GOAL OF THE EXERCISE: Format the data as a JSON array of strings, one string per line, skipping blank lines and leaving out the pictures.

>> Start EXCERPTED DATA

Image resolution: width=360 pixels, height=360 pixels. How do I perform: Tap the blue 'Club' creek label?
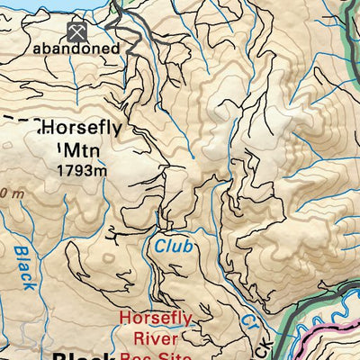pos(172,245)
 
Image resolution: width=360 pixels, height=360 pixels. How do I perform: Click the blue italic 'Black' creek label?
pos(25,267)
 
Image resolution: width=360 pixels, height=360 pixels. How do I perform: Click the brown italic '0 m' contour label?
pos(11,193)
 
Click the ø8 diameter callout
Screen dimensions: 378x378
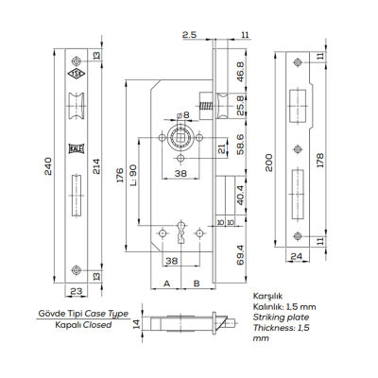[x=185, y=115]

>> End EXCERPTED DATA

COMPLETE ANSWER:
[
  "Image resolution: width=360 pixels, height=360 pixels. How do I perform: Tap the blue 'Club' creek label?",
  "pos(172,245)",
  "Image resolution: width=360 pixels, height=360 pixels. How do I perform: Click the blue italic 'Black' creek label?",
  "pos(25,267)",
  "Image resolution: width=360 pixels, height=360 pixels. How do I perform: Click the brown italic '0 m' contour label?",
  "pos(11,193)",
  "Click the ø8 diameter callout",
  "Screen dimensions: 378x378",
  "[x=185, y=115]"
]